-------- EXCERPT --------
Photos: Great Gable, Christmas Eve

Here are a few photos from the recent walk courtesy of Daniel. I will upload mine when I get home. Enjoy!

Great Gable, Christmas Eve

After successfully negotiating the holiday get-away traffic, my brother and I took the opportunity to undertake a quick walk in the Western fells. We were aiming for Glaramara from Wasdale Head, but being only the second party up to Styhead, the thick powder snow frustrated our progress, so we settled instead to make an assault on Great Gable.

The conditions were truly amazing. Never have I seen snow lying so extensively over the fells, and although I have had memorable winter outings in previous years, the conditions and visibility made this short outing in a different class altogether. It was hard progress, and halfway up I was ready to turn back, out of condition from a wearisome Autumn and prompted by words I wrote here recently – one needs to know the limit between submitting to and conquering one’s emotions and desires. Clouds were also beginning to build over the higher fells.
-------- EXCERPTED DATA --------
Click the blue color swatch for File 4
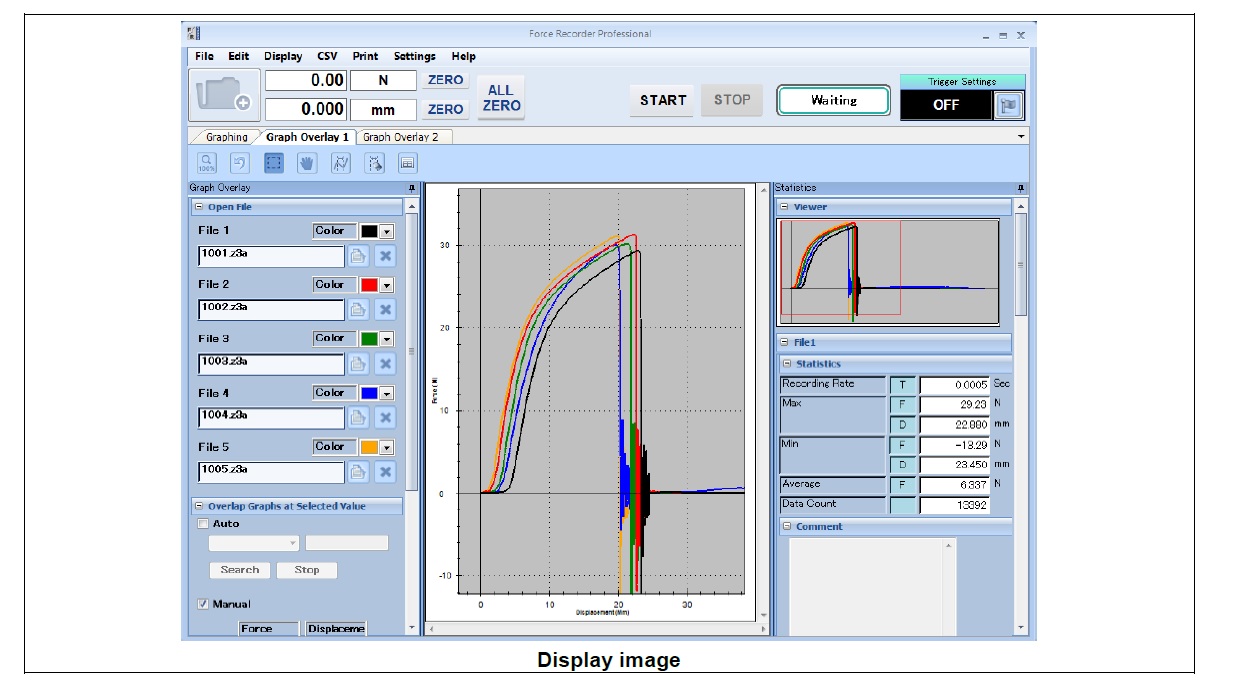The image size is (1243, 693). click(x=368, y=393)
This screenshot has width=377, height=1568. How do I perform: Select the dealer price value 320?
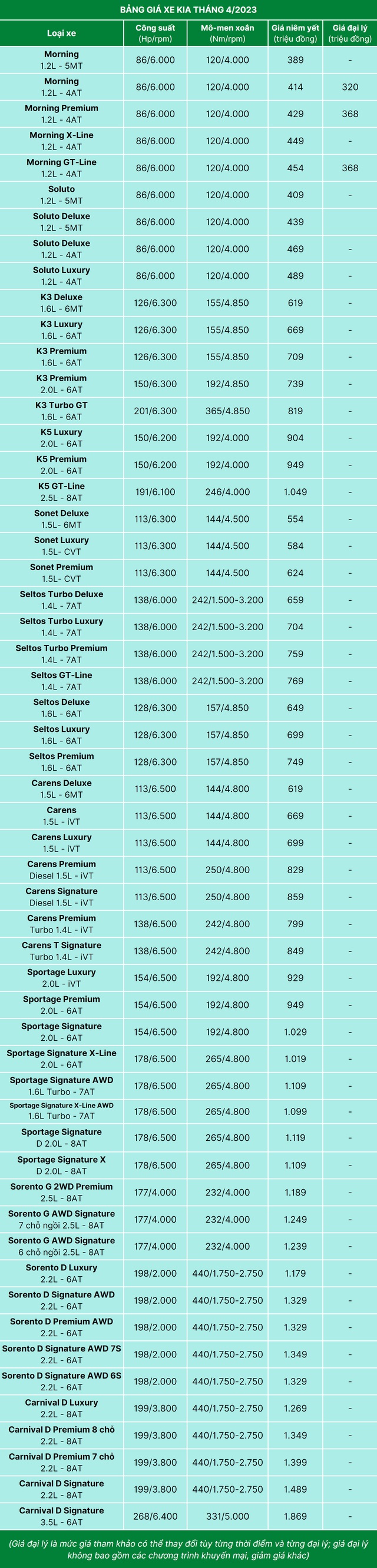point(349,87)
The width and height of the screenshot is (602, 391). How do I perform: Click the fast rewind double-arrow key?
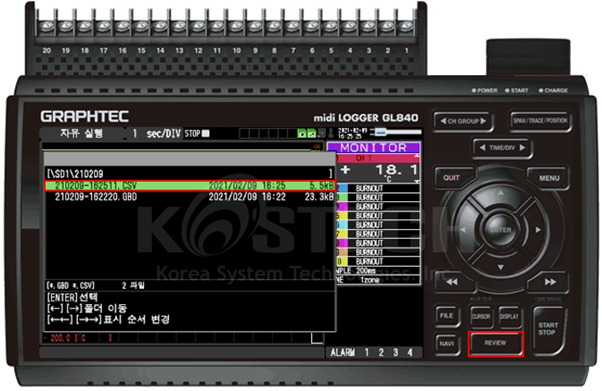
--------
WORK REQUIRED:
Write out the Great Gable post in full, word for word. The data above was drawn from a separate source unrelated to the Great Gable post.

REPLY:
Photos: Great Gable, Christmas Eve

Here are a few photos from the recent walk courtesy of Daniel. I will upload mine when I get home. Enjoy!

Great Gable, Christmas Eve

After successfully negotiating the holiday get-away traffic, my brother and I took the opportunity to undertake a quick walk in the Western fells. We were aiming for Glaramara from Wasdale Head, but being only the second party up to Styhead, the thick powder snow frustrated our progress, so we settled instead to make an assault on Great Gable.

The conditions were truly amazing. Never have I seen snow lying so extensively over the fells, and although I have had memorable winter outings in previous years, the conditions and visibility made this short outing in a different class altogether. It was hard progress, and halfway up I was ready to turn back, out of condition from a wearisome Autumn and prompted by words I wrote here recently – one needs to know the limit between submitting to and conquering one’s emotions and desires. Clouds were also beginning to build over the higher fells.